Stored items:
☆ ☆ ☆ ☆ ☆
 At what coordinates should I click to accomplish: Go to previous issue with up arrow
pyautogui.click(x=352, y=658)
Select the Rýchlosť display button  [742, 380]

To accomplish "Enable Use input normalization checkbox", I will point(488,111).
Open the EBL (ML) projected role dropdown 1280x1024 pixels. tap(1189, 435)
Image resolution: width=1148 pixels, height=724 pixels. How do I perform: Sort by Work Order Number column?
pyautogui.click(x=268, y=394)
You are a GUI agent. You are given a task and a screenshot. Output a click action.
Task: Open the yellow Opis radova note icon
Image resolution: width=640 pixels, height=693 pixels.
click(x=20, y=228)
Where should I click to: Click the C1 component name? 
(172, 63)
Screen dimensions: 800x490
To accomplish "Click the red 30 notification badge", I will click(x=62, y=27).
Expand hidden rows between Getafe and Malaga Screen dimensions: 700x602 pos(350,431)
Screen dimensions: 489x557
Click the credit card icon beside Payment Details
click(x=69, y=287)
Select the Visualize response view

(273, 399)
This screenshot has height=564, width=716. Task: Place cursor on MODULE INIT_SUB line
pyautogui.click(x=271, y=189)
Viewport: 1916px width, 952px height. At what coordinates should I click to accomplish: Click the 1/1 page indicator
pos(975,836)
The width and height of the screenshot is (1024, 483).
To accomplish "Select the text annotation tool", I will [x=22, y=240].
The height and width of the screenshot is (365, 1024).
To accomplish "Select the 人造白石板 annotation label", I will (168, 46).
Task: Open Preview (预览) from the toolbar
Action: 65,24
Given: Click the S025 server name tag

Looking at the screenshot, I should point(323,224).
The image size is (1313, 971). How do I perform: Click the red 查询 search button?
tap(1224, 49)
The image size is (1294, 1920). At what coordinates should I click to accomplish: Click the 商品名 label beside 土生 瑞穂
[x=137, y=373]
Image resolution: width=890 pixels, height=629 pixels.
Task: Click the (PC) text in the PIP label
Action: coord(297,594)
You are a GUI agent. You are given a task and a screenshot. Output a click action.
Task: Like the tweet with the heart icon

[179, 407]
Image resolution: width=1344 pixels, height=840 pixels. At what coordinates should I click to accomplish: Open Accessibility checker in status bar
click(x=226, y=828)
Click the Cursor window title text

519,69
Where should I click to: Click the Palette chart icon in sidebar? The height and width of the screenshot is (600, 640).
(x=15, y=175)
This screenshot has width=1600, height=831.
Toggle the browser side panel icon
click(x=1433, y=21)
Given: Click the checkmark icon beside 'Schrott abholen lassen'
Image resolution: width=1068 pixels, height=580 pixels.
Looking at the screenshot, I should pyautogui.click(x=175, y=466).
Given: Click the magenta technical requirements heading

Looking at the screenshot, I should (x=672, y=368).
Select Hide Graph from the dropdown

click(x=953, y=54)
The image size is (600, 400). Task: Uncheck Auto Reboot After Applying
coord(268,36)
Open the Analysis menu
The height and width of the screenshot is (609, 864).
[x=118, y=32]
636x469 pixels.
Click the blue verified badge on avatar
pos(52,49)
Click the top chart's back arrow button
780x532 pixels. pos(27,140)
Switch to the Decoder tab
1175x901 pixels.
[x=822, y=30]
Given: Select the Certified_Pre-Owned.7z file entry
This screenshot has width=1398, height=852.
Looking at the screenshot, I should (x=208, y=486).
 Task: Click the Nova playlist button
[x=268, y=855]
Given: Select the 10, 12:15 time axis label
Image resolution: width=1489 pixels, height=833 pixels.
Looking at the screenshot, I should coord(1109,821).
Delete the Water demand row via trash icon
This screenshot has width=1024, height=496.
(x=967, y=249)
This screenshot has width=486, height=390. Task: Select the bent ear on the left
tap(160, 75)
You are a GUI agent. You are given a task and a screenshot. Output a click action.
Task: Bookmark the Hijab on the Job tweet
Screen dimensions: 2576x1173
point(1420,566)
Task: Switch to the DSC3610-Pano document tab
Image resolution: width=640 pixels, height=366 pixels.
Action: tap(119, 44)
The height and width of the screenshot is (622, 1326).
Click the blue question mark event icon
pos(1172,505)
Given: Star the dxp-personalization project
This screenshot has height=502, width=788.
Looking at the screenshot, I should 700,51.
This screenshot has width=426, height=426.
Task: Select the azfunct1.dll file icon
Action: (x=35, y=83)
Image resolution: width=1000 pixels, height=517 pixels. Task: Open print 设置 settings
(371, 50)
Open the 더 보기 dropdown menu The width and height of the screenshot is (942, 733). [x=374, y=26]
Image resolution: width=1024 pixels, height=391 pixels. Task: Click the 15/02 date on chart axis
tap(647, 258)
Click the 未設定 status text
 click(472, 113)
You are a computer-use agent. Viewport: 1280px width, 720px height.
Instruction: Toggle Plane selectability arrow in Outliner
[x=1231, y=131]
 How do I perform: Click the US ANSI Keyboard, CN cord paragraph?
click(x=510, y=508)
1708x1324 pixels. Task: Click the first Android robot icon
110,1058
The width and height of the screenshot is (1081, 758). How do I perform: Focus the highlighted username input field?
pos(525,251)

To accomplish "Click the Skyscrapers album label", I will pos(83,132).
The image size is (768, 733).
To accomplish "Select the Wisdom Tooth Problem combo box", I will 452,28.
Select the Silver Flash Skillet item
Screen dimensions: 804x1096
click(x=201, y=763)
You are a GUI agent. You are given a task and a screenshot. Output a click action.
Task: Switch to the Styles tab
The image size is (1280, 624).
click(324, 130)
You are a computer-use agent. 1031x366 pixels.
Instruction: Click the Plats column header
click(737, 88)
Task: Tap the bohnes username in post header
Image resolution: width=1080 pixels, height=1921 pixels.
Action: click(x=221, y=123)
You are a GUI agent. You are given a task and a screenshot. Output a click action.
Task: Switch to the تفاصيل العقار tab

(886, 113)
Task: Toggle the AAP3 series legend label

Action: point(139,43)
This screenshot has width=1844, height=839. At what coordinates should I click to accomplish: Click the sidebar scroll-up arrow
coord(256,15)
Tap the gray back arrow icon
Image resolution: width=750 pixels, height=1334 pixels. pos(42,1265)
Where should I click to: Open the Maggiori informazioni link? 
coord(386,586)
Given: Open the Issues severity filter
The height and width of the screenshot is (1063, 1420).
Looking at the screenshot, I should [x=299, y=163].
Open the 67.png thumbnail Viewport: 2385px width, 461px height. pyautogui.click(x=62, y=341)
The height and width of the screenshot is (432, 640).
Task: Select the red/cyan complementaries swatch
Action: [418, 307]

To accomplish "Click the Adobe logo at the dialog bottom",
☆ ☆ ☆ ☆ ☆
- [TASK DIRECTIONS]: Faithfully transcribe the whole of the data.

- [ANSWER TO THE PROBLEM]:
 At what coordinates should I click to accomplish: Go to previous issue with up arrow
pyautogui.click(x=352, y=658)
Select the Rýchlosť display button  [742, 380]

To accomplish "Enable Use input normalization checkbox", I will point(488,111).
Open the EBL (ML) projected role dropdown 1280x1024 pixels. tap(1189, 435)
Image resolution: width=1148 pixels, height=724 pixels. How do I perform: Sort by Work Order Number column?
pyautogui.click(x=268, y=394)
You are a GUI agent. You are given a task and a screenshot. Output a click action.
Task: Open the yellow Opis radova note icon
Image resolution: width=640 pixels, height=693 pixels.
click(x=20, y=228)
Where should I click to: Click the C1 component name? 
(172, 63)
Screen dimensions: 800x490
To accomplish "Click the red 30 notification badge", I will click(x=62, y=27).
Expand hidden rows between Getafe and Malaga Screen dimensions: 700x602 pos(350,431)
Screen dimensions: 489x557
Click the credit card icon beside Payment Details
click(x=69, y=287)
Select the Visualize response view

(273, 399)
This screenshot has height=564, width=716. Task: Place cursor on MODULE INIT_SUB line
pyautogui.click(x=271, y=189)
Viewport: 1916px width, 952px height. At what coordinates should I click to accomplish: Click the 1/1 page indicator
pos(975,836)
The width and height of the screenshot is (1024, 483).
To accomplish "Select the text annotation tool", I will [x=22, y=240].
The height and width of the screenshot is (365, 1024).
To accomplish "Select the 人造白石板 annotation label", I will (168, 46).
Task: Open Preview (预览) from the toolbar
Action: 65,24
Given: Click the S025 server name tag

Looking at the screenshot, I should point(323,224).
The image size is (1313, 971). How do I perform: Click the red 查询 search button?
tap(1224, 49)
The image size is (1294, 1920). At what coordinates should I click to accomplish: Click the 商品名 label beside 土生 瑞穂
[x=137, y=373]
Image resolution: width=890 pixels, height=629 pixels.
Task: Click the (PC) text in the PIP label
Action: coord(297,594)
You are a GUI agent. You are given a task and a screenshot. Output a click action.
Task: Like the tweet with the heart icon

[179, 407]
Image resolution: width=1344 pixels, height=840 pixels. At what coordinates should I click to accomplish: Open Accessibility checker in status bar
click(x=226, y=828)
Click the Cursor window title text

519,69
Where should I click to: Click the Palette chart icon in sidebar? The height and width of the screenshot is (600, 640).
(x=15, y=175)
This screenshot has width=1600, height=831.
Toggle the browser side panel icon
click(x=1433, y=21)
Given: Click the checkmark icon beside 'Schrott abholen lassen'
Image resolution: width=1068 pixels, height=580 pixels.
Looking at the screenshot, I should pyautogui.click(x=175, y=466).
Given: Click the magenta technical requirements heading

Looking at the screenshot, I should (x=672, y=368).
Select Hide Graph from the dropdown

click(x=953, y=54)
The image size is (600, 400). Task: Uncheck Auto Reboot After Applying
coord(268,36)
Open the Analysis menu
The height and width of the screenshot is (609, 864).
[x=118, y=32]
636x469 pixels.
Click the blue verified badge on avatar
pos(52,49)
Click the top chart's back arrow button
780x532 pixels. pos(27,140)
Switch to the Decoder tab
1175x901 pixels.
[x=822, y=30]
Given: Select the Certified_Pre-Owned.7z file entry
This screenshot has width=1398, height=852.
Looking at the screenshot, I should (x=208, y=486).
 Task: Click the Nova playlist button
[x=268, y=855]
Given: Select the 10, 12:15 time axis label
Image resolution: width=1489 pixels, height=833 pixels.
Looking at the screenshot, I should coord(1109,821).
Delete the Water demand row via trash icon
This screenshot has width=1024, height=496.
(x=967, y=249)
This screenshot has width=486, height=390. Task: Select the bent ear on the left
tap(160, 75)
You are a GUI agent. You are given a task and a screenshot. Output a click action.
Task: Bookmark the Hijab on the Job tweet
Screen dimensions: 2576x1173
point(1420,566)
Task: Switch to the DSC3610-Pano document tab
Image resolution: width=640 pixels, height=366 pixels.
Action: tap(119, 44)
The height and width of the screenshot is (622, 1326).
Click the blue question mark event icon
pos(1172,505)
Given: Star the dxp-personalization project
This screenshot has height=502, width=788.
Looking at the screenshot, I should 700,51.
This screenshot has width=426, height=426.
Task: Select the azfunct1.dll file icon
Action: (x=35, y=83)
Image resolution: width=1000 pixels, height=517 pixels. Task: Open print 设置 settings
(371, 50)
Open the 더 보기 dropdown menu The width and height of the screenshot is (942, 733). [x=374, y=26]
Image resolution: width=1024 pixels, height=391 pixels. Task: Click the 15/02 date on chart axis
tap(647, 258)
Click the 未設定 status text
 click(472, 113)
You are a computer-use agent. Viewport: 1280px width, 720px height.
Instruction: Toggle Plane selectability arrow in Outliner
[x=1231, y=131]
 How do I perform: Click the US ANSI Keyboard, CN cord paragraph?
click(x=510, y=508)
1708x1324 pixels. Task: Click the first Android robot icon
110,1058
The width and height of the screenshot is (1081, 758). How do I perform: Focus the highlighted username input field?
pos(525,251)

To accomplish "Click the Skyscrapers album label", I will pos(83,132).
The image size is (768, 733).
To accomplish "Select the Wisdom Tooth Problem combo box", I will 452,28.
Select the Silver Flash Skillet item
Screen dimensions: 804x1096
click(x=201, y=763)
You are a GUI agent. You are given a task and a screenshot. Output a click action.
Task: Switch to the Styles tab
The image size is (1280, 624).
click(324, 130)
You are a computer-use agent. 1031x366 pixels.
Instruction: Click the Plats column header
click(737, 88)
Task: Tap the bohnes username in post header
Image resolution: width=1080 pixels, height=1921 pixels.
Action: click(x=221, y=123)
You are a GUI agent. You are given a task and a screenshot. Output a click action.
Task: Switch to the تفاصيل العقار tab

(886, 113)
Task: Toggle the AAP3 series legend label

Action: point(139,43)
This screenshot has width=1844, height=839. At what coordinates should I click to accomplish: Click the sidebar scroll-up arrow
coord(256,15)
Tap the gray back arrow icon
Image resolution: width=750 pixels, height=1334 pixels. pos(42,1265)
Where should I click to: Open the Maggiori informazioni link? 
coord(386,586)
Given: Open the Issues severity filter
The height and width of the screenshot is (1063, 1420).
Looking at the screenshot, I should [x=299, y=163].
Open the 67.png thumbnail Viewport: 2385px width, 461px height. pyautogui.click(x=62, y=341)
The height and width of the screenshot is (432, 640).
Task: Select the red/cyan complementaries swatch
Action: [418, 307]

To accomplish "Click the Adobe logo at the dialog bottom",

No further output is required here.